1. Sit in seated staff posture. Bend the left knee and bring the left foot beside the left hip with the toes pointing straight back or slightly inward but NOT outward. Lean to the right and take your left thumb to the top of your calf muscles. Use the thumb to roll the calf muscle out to the side and iron it down toward the heel. Sit erect once again and press down through the right sitting down to keep the weight equally distributed between both buttocks. The top of the big and little toes should be touching the floor, the knees only just a few centimetres apart. Take note of how your right ankle feels at this stage, stop if experience pain. Try placing some padding under the top of the foot of the bent leg.

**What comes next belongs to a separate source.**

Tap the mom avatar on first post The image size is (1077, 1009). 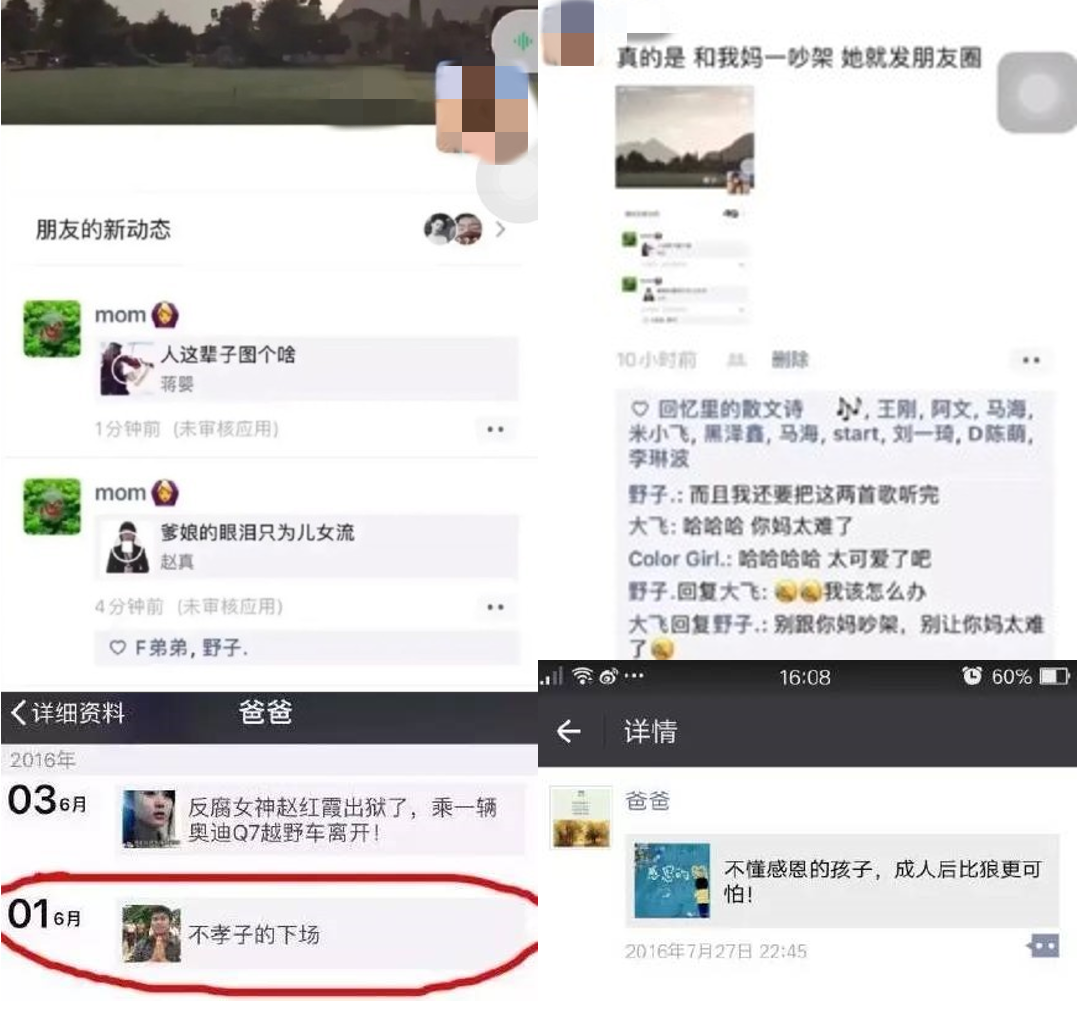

2. Bend the right knee and bring it close to the trunk. Hold the right heel with both hands. Straighten the right leg vertically. While doing so use your hands to press down on the heel as if you want to shorten the distance between the right heel and the sitting bone. While it may seem contradictory, this actually helps straighten the leg.
3. Adhere right thigh muscles to the thigh bone and open the back of the right knee, keeping the right leg (neck of the Heron) straight and long. Lifting from the tailbone, Curve in the lower back and slowly bring the chin to the right shin, looking up toward your right foot. If possible, Grasp the left wrist with the right hand. Don’t round the back or collapse the chest. Keep the right leg centred. Stay for 10 breaths.
4. Exhale, bring the right leg down and straighten the left leg. Take a moment to release the muscles then repeat on the other side.
Effect: Challenging, calming
In yoga we use a counter pose in a sequence; For example, a twist follows a backbend to “neutralise” the spine, or a forward bend follows a backbend to help lengthen the spine and calm the nervous system.